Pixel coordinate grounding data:
□ □ □

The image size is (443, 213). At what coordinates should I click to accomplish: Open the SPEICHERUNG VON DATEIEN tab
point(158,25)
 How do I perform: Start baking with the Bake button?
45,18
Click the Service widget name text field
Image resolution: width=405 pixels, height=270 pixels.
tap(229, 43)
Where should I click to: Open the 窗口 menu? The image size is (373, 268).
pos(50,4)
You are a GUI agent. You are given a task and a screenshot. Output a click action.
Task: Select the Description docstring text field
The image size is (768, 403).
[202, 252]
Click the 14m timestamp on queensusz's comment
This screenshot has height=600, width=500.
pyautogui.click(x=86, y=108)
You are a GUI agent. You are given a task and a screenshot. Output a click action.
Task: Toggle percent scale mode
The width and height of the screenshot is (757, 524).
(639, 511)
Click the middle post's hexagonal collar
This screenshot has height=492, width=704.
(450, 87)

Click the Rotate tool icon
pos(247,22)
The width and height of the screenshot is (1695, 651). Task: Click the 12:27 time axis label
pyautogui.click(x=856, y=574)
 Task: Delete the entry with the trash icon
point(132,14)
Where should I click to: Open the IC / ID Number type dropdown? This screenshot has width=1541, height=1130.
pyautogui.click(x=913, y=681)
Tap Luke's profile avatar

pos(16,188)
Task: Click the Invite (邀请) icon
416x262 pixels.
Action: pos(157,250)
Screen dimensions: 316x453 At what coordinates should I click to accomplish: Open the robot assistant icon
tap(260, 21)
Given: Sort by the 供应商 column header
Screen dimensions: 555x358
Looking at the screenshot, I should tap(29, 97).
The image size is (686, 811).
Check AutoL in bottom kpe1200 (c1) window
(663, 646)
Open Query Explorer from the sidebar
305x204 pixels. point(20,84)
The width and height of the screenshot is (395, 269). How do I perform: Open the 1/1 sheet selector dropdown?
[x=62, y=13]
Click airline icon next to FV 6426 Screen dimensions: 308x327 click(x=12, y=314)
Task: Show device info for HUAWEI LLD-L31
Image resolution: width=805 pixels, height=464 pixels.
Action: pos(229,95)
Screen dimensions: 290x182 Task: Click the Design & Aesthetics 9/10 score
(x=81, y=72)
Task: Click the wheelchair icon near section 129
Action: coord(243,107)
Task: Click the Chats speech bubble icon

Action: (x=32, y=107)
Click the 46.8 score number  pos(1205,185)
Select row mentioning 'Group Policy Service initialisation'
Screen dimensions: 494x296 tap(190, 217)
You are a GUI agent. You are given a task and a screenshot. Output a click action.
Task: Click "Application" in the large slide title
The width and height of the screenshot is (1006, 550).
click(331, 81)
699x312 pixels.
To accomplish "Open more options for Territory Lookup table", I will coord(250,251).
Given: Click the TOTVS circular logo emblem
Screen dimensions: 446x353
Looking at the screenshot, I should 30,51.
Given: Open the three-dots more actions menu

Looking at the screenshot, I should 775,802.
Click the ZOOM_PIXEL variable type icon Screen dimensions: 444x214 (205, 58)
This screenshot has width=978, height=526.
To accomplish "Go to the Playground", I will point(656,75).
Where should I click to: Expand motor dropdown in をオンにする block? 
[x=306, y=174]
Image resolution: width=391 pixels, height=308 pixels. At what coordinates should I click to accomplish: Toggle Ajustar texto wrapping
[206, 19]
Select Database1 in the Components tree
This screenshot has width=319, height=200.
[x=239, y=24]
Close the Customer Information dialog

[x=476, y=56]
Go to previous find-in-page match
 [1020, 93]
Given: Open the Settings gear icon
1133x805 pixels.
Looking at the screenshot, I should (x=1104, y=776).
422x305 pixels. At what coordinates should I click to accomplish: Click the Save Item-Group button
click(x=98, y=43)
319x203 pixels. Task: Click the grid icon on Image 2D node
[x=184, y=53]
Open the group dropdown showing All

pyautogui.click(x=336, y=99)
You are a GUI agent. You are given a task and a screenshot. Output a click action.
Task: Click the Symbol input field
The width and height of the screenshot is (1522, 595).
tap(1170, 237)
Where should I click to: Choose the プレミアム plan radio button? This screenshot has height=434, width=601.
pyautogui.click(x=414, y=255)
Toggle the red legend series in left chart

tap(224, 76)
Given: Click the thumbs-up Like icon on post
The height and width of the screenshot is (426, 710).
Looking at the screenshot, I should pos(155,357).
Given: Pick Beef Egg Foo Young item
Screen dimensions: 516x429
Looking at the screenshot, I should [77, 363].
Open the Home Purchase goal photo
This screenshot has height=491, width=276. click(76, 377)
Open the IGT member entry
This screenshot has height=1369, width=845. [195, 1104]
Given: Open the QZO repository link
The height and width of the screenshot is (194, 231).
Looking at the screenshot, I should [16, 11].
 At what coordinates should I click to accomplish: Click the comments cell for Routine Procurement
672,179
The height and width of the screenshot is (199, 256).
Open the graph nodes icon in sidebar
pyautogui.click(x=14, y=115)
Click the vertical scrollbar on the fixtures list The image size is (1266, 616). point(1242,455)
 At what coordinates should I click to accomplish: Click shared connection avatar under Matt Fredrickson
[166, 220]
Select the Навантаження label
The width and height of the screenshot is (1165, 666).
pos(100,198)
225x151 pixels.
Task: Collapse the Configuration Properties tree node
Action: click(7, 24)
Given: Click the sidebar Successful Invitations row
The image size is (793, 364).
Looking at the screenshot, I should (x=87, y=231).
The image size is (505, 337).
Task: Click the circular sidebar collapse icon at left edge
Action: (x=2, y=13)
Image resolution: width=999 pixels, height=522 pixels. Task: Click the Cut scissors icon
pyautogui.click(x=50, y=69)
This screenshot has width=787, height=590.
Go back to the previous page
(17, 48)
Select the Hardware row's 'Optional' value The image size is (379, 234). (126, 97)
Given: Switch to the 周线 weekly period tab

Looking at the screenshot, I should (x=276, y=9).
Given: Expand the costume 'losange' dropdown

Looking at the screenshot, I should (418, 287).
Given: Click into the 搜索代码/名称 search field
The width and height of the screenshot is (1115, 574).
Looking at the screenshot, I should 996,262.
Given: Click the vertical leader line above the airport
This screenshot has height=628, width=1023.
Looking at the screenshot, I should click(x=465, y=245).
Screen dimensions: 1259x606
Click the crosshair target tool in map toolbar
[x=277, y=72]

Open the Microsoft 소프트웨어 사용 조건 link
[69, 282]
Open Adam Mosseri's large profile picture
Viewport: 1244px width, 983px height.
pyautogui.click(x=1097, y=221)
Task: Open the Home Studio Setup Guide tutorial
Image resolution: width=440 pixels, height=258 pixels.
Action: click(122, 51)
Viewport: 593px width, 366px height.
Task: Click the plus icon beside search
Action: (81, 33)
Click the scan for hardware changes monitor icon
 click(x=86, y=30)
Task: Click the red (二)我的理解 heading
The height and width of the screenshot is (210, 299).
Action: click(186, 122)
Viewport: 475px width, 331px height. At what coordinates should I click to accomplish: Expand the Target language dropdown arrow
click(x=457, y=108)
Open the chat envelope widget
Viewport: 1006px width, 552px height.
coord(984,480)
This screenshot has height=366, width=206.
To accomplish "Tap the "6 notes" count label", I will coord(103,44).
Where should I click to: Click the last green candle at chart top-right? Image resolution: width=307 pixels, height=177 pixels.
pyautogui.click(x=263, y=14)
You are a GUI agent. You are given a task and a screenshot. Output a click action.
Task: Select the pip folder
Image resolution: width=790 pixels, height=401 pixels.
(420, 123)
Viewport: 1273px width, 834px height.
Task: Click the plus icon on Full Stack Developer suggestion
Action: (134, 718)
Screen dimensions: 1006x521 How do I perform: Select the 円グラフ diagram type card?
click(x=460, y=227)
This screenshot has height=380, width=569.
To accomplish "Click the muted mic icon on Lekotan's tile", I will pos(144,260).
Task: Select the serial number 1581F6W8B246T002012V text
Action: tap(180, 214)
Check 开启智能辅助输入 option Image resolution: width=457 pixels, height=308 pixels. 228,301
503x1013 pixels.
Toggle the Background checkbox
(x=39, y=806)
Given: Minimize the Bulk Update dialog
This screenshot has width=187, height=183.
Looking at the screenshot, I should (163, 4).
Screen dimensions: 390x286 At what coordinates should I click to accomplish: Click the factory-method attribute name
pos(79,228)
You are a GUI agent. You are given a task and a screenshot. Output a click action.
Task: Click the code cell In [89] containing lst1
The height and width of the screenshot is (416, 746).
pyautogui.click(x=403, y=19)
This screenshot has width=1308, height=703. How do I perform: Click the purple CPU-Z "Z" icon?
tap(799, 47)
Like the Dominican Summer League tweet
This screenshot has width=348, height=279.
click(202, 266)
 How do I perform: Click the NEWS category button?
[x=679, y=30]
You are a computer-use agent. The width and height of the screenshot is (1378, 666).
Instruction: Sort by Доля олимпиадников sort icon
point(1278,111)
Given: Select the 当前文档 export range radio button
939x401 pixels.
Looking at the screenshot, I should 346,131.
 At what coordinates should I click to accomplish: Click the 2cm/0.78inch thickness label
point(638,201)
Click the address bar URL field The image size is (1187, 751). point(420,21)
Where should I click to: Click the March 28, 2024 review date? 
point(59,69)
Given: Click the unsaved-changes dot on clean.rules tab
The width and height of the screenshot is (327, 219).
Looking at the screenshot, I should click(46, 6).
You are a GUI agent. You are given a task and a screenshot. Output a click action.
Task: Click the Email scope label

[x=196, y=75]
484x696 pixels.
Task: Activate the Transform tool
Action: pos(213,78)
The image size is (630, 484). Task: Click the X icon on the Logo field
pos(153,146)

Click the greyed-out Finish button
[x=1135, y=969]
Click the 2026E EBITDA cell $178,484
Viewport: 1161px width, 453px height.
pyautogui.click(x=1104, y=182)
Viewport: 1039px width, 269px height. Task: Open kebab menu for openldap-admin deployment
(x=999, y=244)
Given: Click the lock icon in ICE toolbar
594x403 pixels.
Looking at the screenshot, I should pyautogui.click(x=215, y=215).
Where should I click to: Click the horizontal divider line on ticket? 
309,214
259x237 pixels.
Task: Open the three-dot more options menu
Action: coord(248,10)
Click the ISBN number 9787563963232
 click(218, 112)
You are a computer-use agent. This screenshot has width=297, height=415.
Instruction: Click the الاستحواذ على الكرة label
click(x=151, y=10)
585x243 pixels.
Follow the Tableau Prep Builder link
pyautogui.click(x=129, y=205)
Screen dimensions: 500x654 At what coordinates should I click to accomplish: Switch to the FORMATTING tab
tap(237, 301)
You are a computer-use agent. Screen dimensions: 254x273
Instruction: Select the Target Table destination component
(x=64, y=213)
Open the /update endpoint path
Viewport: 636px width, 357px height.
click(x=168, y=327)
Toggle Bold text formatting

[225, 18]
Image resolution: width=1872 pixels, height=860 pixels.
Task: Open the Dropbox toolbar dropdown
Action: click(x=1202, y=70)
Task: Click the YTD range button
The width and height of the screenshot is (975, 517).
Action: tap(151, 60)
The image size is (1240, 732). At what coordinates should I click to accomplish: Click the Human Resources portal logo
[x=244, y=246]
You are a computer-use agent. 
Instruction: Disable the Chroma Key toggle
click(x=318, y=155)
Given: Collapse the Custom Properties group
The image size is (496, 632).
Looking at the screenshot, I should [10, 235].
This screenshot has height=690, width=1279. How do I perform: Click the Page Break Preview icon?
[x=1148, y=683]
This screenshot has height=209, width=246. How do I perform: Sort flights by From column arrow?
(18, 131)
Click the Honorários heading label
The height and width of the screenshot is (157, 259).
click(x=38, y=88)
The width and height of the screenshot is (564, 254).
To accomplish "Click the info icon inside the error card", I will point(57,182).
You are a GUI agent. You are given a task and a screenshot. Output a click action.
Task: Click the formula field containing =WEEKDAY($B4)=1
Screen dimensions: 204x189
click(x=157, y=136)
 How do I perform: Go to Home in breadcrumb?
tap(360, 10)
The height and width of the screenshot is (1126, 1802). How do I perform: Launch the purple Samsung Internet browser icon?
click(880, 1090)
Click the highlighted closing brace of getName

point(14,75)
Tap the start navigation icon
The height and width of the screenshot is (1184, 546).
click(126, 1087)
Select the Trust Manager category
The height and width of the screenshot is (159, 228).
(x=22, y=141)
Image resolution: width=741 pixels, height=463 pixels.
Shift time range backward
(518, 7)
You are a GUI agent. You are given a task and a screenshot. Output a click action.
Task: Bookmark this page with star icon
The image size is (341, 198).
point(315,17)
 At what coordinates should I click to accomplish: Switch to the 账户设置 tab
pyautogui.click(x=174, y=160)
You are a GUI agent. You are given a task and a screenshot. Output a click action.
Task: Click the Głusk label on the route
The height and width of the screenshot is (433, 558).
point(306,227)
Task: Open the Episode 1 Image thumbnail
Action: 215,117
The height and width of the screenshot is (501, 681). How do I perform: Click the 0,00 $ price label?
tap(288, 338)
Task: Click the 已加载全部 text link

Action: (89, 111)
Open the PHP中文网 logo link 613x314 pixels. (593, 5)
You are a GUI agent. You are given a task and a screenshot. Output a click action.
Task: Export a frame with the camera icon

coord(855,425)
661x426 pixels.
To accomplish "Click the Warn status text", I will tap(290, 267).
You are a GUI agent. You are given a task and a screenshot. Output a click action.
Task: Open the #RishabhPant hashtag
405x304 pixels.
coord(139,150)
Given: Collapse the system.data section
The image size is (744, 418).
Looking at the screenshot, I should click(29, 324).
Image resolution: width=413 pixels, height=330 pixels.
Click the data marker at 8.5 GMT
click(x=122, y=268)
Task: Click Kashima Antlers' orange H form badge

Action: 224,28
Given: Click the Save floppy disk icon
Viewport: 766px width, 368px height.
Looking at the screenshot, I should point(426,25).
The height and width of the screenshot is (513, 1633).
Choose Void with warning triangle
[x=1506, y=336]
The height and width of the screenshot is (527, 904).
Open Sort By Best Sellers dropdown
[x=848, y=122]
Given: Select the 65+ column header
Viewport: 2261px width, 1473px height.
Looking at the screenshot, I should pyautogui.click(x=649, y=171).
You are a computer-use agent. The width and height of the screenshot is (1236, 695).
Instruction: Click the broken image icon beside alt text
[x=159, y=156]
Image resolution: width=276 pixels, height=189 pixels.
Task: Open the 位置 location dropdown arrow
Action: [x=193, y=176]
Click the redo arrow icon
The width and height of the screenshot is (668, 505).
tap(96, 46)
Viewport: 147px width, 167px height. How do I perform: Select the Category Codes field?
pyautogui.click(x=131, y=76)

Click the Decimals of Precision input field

□ □ □

**PROBLEM DESCRIPTION**
Show every line from the entries that includes the word "header".

**YOUR RESPONSE**
Given: Sort by the 供应商 column header
Given: Select the 65+ column header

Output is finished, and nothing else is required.